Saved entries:
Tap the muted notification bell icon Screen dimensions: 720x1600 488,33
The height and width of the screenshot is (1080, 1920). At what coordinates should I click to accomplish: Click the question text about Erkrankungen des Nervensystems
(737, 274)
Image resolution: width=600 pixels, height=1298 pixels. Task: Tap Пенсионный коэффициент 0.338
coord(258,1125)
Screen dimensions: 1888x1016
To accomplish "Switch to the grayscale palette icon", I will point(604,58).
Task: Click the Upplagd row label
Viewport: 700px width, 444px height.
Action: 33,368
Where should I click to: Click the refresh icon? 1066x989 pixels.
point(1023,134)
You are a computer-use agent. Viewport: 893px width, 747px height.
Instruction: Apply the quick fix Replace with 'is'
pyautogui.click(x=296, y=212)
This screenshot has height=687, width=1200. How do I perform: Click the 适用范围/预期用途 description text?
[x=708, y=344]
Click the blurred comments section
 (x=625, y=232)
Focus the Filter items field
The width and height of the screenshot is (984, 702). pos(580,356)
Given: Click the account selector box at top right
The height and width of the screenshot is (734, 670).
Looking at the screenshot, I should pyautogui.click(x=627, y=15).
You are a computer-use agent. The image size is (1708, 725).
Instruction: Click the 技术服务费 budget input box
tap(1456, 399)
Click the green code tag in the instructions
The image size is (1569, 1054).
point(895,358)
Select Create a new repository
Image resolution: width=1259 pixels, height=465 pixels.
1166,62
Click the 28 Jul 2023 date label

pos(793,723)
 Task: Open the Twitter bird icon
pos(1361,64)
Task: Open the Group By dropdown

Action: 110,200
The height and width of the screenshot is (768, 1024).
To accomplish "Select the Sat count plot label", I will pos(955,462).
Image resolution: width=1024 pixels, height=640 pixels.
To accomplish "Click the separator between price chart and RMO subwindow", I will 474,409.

### INSTRUCTIONS TO FOLLOW
From the line containing "This screenshot has" down to the last line of the records above, print every line exactly, with both ends kept.

### ANSWER FOR THE TASK
This screenshot has height=687, width=1200. How do I perform: Click the 适用范围/预期用途 description text?
[x=708, y=344]
Click the blurred comments section
 (x=625, y=232)
Focus the Filter items field
The width and height of the screenshot is (984, 702). pos(580,356)
Given: Click the account selector box at top right
The height and width of the screenshot is (734, 670).
Looking at the screenshot, I should pyautogui.click(x=627, y=15).
You are a computer-use agent. The image size is (1708, 725).
Instruction: Click the 技术服务费 budget input box
tap(1456, 399)
Click the green code tag in the instructions
The image size is (1569, 1054).
point(895,358)
Select Create a new repository
Image resolution: width=1259 pixels, height=465 pixels.
1166,62
Click the 28 Jul 2023 date label

pos(793,723)
 Task: Open the Twitter bird icon
pos(1361,64)
Task: Open the Group By dropdown

Action: 110,200
The height and width of the screenshot is (768, 1024).
To accomplish "Select the Sat count plot label", I will pos(955,462).
Image resolution: width=1024 pixels, height=640 pixels.
To accomplish "Click the separator between price chart and RMO subwindow", I will 474,409.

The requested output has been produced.